Jobs in the Park Road garden; a man – grubbing; Gadwall on Sowley Pond; Waxwings at St Cross; “Jock” MacNoe, and a hare causes entertainment.
It’s late January 1949. Gran spends most afternoons in the Park Road garden on a range of tasks; transplanting Caucasus Primroses; various jobs in the greenhouse (where, on the 27th, she is saddened to see a long-tailed field mouse caught in a trap – “I would lose all my produce rather than catch them if the place belonged to me”, she writes) also outside weeding a bed of Primula wanda; watering Arums; sowing peas to bring them on for sowing out later, and enjoying the quiet and peace as she mixes soil and sieved leaves for seed-sowing. “I like to feel the soil in my hands…”
On the 27th she records that:
Iris stylosa opened her first four beautiful flowers to the sunshine in the garden. How I love them, and how they break my heart! Just over two years ago I sent some to Adrian because he had never seen them. He never did see them though he was sufficiently conscious to know they came and were placed near him and later his mother put them into his hand for me – a gesture I shall never forget and one which in itself secured for her my undying friendship and affection.

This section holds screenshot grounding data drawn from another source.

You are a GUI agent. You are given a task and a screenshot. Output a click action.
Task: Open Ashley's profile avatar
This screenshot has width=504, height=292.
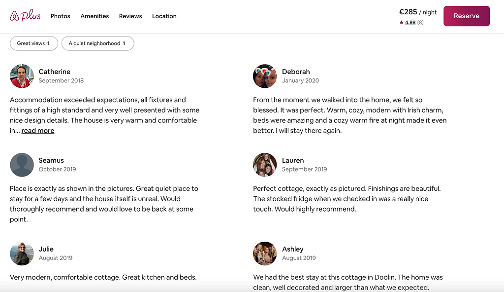(x=265, y=254)
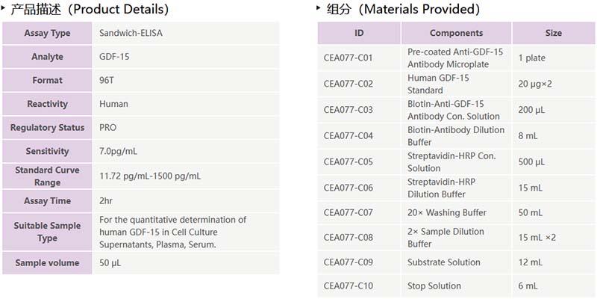Click the Standard Curve Range value

(x=150, y=176)
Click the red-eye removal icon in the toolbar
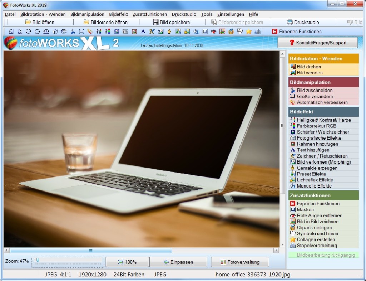Image resolution: width=366 pixels, height=281 pixels. pyautogui.click(x=213, y=32)
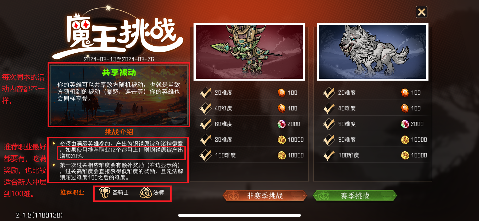
Task: Click the goblin boss portrait
Action: 249,52
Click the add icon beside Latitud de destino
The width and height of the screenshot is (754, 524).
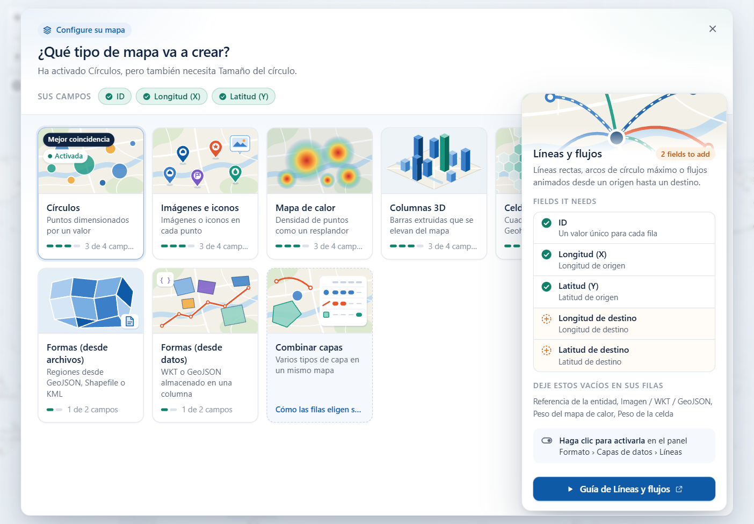coord(546,351)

Next day Gran takes herself from Otterbourne, down Kiln Lane, towards the River Itchen, where she is amused:
There were moorhens on the river bank grubbing for food and lower down its course I saw something else, also grubbing. A man! Lying flat on his stomach fishing Watercress out of the river and stuffing it into a bag. Not so funny in itself only he was not dressed for the part – wearing lounge suit and trilby hat and having evidently emerged from the car by the roadway. His lady sat gracefully on the wooden bridge watching is efforts.
She’s in her garden on the 30th, thinning out the dense Silver Birches there (with some regret as she hates any destruction of trees) with the help of Barry, who is “very fit again after his mumps”.

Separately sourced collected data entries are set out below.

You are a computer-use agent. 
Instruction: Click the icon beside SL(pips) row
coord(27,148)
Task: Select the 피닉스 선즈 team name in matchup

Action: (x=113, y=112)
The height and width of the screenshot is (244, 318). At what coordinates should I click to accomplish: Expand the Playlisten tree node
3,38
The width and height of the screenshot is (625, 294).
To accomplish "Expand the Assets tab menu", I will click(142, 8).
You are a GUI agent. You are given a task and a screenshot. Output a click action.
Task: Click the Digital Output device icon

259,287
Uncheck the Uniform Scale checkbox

On February 2nd they both attend a meeting of the Southampton Natural History Society where they make new contacts in the botanical and entomological worlds:
Although the lecture on Hawk-moths did not disclose any new facts to us, Barry’s own exhibit of twelve species met with much admiration and approval… My own special branch exhibits of the Hellebores were also very much appreciated.
Next morning, again together, they leave early on their bikes for a long day’s birdwatching in and around the New Forest. On the way, they see the liner Queen Mary in dock at Southampton and Gran is:
… struck anew by her tremendous size and beauty of structure. Although I have lived in and around Southampton nearly all my life – forty-two years to be exact – I have never before been across to Hythe by the ferry and I thoroughly enjoyed the short journey. We were much amused to see Cormorants on most of the buoys, some of them “hung out to dry” – that is, their great wings held outwards in a somewhat drooping position, making them look rather feeble!

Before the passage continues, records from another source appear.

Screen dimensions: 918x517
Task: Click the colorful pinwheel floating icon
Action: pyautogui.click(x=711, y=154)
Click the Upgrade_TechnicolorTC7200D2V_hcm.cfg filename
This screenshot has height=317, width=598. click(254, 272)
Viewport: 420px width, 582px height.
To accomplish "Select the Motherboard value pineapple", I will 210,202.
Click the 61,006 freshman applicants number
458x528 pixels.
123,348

From Hythe they pedal to Beaulieu Heath, Beaulieu itself and Buckler’s Hard. Of the last, Gran notes:
In the old days of Queen Elizabeth’s time [of course, no-one would have referred to her as Queen Elizabeth the First, as we would today, since at this time there had not been a Second] it was famous for its ship-building, and Nelson’s fleet was chiefly built in its yard. At that time the village consisted of four streets, formed like a cross, but now only one remains, – this one so wide because the tree trunks used in the ship-building were rolled down to the yard from the New Forest.
They go on to the coast at Needs Ore and enjoy the birds of the saltmarshes there – a fairly unfamiliar habitat for Gran – and she revels in the wild and evocative calls of Curlew and Redshank, and, to get a close view of a Greenshank, they:
…crawled along the bank until we reached a good vantage point and could clearly see, through the binoculars, his green legs and lovely plumage. He very obligingly flew directly towards us and again waded into the water. He stood in the water up to his thighs, bobbing up and down, his beautiful white breast clearly to be seen.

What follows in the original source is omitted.